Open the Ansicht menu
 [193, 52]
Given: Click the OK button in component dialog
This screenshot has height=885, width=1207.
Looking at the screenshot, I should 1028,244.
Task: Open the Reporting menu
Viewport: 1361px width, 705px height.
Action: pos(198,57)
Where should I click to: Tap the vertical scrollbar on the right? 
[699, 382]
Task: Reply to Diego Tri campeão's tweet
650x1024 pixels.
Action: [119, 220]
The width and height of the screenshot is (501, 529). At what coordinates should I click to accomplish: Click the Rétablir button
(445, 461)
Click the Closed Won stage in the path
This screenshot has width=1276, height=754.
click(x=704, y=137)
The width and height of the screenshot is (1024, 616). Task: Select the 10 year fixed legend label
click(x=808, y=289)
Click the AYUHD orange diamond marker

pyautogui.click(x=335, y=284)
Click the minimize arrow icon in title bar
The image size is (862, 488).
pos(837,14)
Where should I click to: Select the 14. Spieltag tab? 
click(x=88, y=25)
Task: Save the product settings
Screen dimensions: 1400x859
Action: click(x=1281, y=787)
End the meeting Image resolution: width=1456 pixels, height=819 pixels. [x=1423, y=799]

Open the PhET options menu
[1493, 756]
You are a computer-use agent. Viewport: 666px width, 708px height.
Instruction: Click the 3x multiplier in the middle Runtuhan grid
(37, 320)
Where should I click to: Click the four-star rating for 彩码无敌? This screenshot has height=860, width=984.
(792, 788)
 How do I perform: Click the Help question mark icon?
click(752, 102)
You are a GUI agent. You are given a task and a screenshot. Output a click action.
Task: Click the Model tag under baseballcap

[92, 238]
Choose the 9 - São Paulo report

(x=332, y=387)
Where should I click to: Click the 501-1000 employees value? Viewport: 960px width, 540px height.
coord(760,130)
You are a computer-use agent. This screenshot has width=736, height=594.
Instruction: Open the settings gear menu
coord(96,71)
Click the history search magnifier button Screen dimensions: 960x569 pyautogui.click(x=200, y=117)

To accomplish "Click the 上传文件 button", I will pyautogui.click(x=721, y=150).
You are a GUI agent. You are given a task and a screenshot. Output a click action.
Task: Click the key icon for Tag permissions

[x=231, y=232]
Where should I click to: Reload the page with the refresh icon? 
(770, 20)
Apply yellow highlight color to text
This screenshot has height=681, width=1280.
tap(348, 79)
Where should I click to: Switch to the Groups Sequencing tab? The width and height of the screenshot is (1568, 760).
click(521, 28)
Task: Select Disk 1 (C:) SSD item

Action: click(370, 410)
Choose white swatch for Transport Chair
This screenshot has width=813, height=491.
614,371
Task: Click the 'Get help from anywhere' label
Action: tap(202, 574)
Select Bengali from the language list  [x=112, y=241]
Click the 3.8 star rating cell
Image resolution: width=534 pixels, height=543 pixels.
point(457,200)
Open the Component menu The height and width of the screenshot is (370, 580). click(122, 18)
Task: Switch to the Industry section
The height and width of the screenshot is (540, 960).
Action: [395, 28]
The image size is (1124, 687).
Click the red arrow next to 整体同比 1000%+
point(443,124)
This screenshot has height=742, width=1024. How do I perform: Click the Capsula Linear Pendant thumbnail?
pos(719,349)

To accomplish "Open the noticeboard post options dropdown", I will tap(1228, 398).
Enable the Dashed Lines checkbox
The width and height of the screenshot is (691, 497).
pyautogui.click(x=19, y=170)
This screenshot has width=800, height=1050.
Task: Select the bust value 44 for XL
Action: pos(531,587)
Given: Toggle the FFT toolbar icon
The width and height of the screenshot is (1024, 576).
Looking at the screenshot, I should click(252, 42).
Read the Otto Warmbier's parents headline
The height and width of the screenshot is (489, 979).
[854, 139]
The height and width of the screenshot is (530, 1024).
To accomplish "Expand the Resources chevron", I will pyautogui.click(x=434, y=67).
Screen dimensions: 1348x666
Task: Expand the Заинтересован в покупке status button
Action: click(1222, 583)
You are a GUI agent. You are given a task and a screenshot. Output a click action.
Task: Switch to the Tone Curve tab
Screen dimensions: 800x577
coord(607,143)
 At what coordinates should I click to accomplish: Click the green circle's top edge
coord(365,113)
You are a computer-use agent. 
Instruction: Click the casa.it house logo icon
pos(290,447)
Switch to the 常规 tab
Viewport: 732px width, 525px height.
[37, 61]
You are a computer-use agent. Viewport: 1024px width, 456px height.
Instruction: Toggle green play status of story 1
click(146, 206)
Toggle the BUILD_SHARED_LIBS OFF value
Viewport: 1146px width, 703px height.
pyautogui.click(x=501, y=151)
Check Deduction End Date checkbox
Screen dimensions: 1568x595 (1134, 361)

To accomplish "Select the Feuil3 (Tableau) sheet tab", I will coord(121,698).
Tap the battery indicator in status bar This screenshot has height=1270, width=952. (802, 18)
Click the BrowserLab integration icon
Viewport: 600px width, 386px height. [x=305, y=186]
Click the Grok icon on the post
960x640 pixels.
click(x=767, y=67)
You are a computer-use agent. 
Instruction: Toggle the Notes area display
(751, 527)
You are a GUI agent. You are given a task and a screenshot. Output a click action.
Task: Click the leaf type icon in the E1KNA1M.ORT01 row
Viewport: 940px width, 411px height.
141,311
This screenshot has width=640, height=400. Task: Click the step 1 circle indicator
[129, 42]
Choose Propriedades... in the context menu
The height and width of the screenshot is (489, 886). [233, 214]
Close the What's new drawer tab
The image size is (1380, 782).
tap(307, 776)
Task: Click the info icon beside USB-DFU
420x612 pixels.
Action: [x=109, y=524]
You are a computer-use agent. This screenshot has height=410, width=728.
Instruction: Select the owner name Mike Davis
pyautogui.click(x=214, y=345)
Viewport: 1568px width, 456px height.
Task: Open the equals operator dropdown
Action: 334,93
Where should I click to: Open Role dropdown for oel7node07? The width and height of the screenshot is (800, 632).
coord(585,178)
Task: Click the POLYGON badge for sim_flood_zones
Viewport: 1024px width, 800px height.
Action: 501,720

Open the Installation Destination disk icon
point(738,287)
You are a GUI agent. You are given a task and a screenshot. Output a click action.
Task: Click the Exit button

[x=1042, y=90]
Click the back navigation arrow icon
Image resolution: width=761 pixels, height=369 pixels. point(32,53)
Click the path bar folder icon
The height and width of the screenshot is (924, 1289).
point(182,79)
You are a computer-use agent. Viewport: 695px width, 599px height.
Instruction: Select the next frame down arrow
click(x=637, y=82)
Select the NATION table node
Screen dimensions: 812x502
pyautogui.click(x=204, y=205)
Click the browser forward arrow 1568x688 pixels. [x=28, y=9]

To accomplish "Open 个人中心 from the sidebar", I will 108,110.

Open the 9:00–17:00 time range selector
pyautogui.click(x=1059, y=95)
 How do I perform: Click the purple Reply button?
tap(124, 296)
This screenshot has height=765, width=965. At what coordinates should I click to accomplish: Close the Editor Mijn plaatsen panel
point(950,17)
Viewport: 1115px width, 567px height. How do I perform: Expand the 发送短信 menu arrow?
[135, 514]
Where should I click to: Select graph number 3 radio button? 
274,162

_HOW TO COMPLETE THIS TASK_
Print the whole listing above exactly, please.

_FINAL ANSWER_
Open the Ansicht menu
 [193, 52]
Given: Click the OK button in component dialog
This screenshot has height=885, width=1207.
Looking at the screenshot, I should 1028,244.
Task: Open the Reporting menu
Viewport: 1361px width, 705px height.
Action: pos(198,57)
Where should I click to: Tap the vertical scrollbar on the right? 
[699, 382]
Task: Reply to Diego Tri campeão's tweet
650x1024 pixels.
Action: [119, 220]
The width and height of the screenshot is (501, 529). At what coordinates should I click to accomplish: Click the Rétablir button
(445, 461)
Click the Closed Won stage in the path
This screenshot has width=1276, height=754.
click(x=704, y=137)
The width and height of the screenshot is (1024, 616). Task: Select the 10 year fixed legend label
click(x=808, y=289)
Click the AYUHD orange diamond marker

pyautogui.click(x=335, y=284)
Click the minimize arrow icon in title bar
The image size is (862, 488).
pos(837,14)
Where should I click to: Select the 14. Spieltag tab? 
click(x=88, y=25)
Task: Save the product settings
Screen dimensions: 1400x859
Action: click(x=1281, y=787)
End the meeting Image resolution: width=1456 pixels, height=819 pixels. [x=1423, y=799]

Open the PhET options menu
[1493, 756]
You are a computer-use agent. Viewport: 666px width, 708px height.
Instruction: Click the 3x multiplier in the middle Runtuhan grid
(37, 320)
Where should I click to: Click the four-star rating for 彩码无敌? This screenshot has height=860, width=984.
(792, 788)
 How do I perform: Click the Help question mark icon?
click(752, 102)
You are a GUI agent. You are given a task and a screenshot. Output a click action.
Task: Click the Model tag under baseballcap

[92, 238]
Choose the 9 - São Paulo report

(x=332, y=387)
Where should I click to: Click the 501-1000 employees value? Viewport: 960px width, 540px height.
coord(760,130)
You are a computer-use agent. This screenshot has width=736, height=594.
Instruction: Open the settings gear menu
coord(96,71)
Click the history search magnifier button Screen dimensions: 960x569 pyautogui.click(x=200, y=117)

To accomplish "Click the 上传文件 button", I will pyautogui.click(x=721, y=150).
You are a GUI agent. You are given a task and a screenshot. Output a click action.
Task: Click the key icon for Tag permissions

[x=231, y=232]
Where should I click to: Reload the page with the refresh icon? 
(770, 20)
Apply yellow highlight color to text
This screenshot has height=681, width=1280.
tap(348, 79)
Where should I click to: Switch to the Groups Sequencing tab? The width and height of the screenshot is (1568, 760).
click(521, 28)
Task: Select Disk 1 (C:) SSD item

Action: click(370, 410)
Choose white swatch for Transport Chair
This screenshot has width=813, height=491.
614,371
Task: Click the 'Get help from anywhere' label
Action: tap(202, 574)
Select Bengali from the language list  [x=112, y=241]
Click the 3.8 star rating cell
Image resolution: width=534 pixels, height=543 pixels.
point(457,200)
Open the Component menu The height and width of the screenshot is (370, 580). click(122, 18)
Task: Switch to the Industry section
The height and width of the screenshot is (540, 960).
Action: [395, 28]
The image size is (1124, 687).
Click the red arrow next to 整体同比 1000%+
point(443,124)
This screenshot has height=742, width=1024. How do I perform: Click the Capsula Linear Pendant thumbnail?
pos(719,349)

To accomplish "Open the noticeboard post options dropdown", I will tap(1228, 398).
Enable the Dashed Lines checkbox
The width and height of the screenshot is (691, 497).
pyautogui.click(x=19, y=170)
This screenshot has width=800, height=1050.
Task: Select the bust value 44 for XL
Action: pos(531,587)
Given: Toggle the FFT toolbar icon
The width and height of the screenshot is (1024, 576).
Looking at the screenshot, I should click(252, 42).
Read the Otto Warmbier's parents headline
The height and width of the screenshot is (489, 979).
[854, 139]
The height and width of the screenshot is (530, 1024).
To accomplish "Expand the Resources chevron", I will pyautogui.click(x=434, y=67).
Screen dimensions: 1348x666
Task: Expand the Заинтересован в покупке status button
Action: click(1222, 583)
You are a GUI agent. You are given a task and a screenshot. Output a click action.
Task: Switch to the Tone Curve tab
Screen dimensions: 800x577
coord(607,143)
 At what coordinates should I click to accomplish: Click the green circle's top edge
coord(365,113)
You are a computer-use agent. 
Instruction: Click the casa.it house logo icon
pos(290,447)
Switch to the 常规 tab
Viewport: 732px width, 525px height.
[37, 61]
You are a computer-use agent. Viewport: 1024px width, 456px height.
Instruction: Toggle green play status of story 1
click(146, 206)
Toggle the BUILD_SHARED_LIBS OFF value
Viewport: 1146px width, 703px height.
pyautogui.click(x=501, y=151)
Check Deduction End Date checkbox
Screen dimensions: 1568x595 (1134, 361)

To accomplish "Select the Feuil3 (Tableau) sheet tab", I will coord(121,698).
Tap the battery indicator in status bar This screenshot has height=1270, width=952. (802, 18)
Click the BrowserLab integration icon
Viewport: 600px width, 386px height. [x=305, y=186]
Click the Grok icon on the post
960x640 pixels.
click(x=767, y=67)
You are a computer-use agent. 
Instruction: Toggle the Notes area display
(751, 527)
You are a GUI agent. You are given a task and a screenshot. Output a click action.
Task: Click the leaf type icon in the E1KNA1M.ORT01 row
Viewport: 940px width, 411px height.
141,311
This screenshot has width=640, height=400. Task: Click the step 1 circle indicator
[129, 42]
Choose Propriedades... in the context menu
The height and width of the screenshot is (489, 886). [233, 214]
Close the What's new drawer tab
The image size is (1380, 782).
tap(307, 776)
Task: Click the info icon beside USB-DFU
420x612 pixels.
Action: [x=109, y=524]
You are a computer-use agent. This screenshot has height=410, width=728.
Instruction: Select the owner name Mike Davis
pyautogui.click(x=214, y=345)
Viewport: 1568px width, 456px height.
Task: Open the equals operator dropdown
Action: 334,93
Where should I click to: Open Role dropdown for oel7node07? The width and height of the screenshot is (800, 632).
coord(585,178)
Task: Click the POLYGON badge for sim_flood_zones
Viewport: 1024px width, 800px height.
Action: 501,720

Open the Installation Destination disk icon
point(738,287)
You are a GUI agent. You are given a task and a screenshot. Output a click action.
Task: Click the Exit button

[x=1042, y=90]
Click the back navigation arrow icon
Image resolution: width=761 pixels, height=369 pixels. point(32,53)
Click the path bar folder icon
The height and width of the screenshot is (924, 1289).
point(182,79)
You are a computer-use agent. Viewport: 695px width, 599px height.
Instruction: Select the next frame down arrow
click(x=637, y=82)
Select the NATION table node
Screen dimensions: 812x502
pyautogui.click(x=204, y=205)
Click the browser forward arrow 1568x688 pixels. [x=28, y=9]

To accomplish "Open 个人中心 from the sidebar", I will 108,110.

Open the 9:00–17:00 time range selector
pyautogui.click(x=1059, y=95)
 How do I perform: Click the purple Reply button?
tap(124, 296)
This screenshot has height=765, width=965. At what coordinates should I click to accomplish: Close the Editor Mijn plaatsen panel
point(950,17)
Viewport: 1115px width, 567px height. How do I perform: Expand the 发送短信 menu arrow?
[135, 514]
Where should I click to: Select graph number 3 radio button? 
274,162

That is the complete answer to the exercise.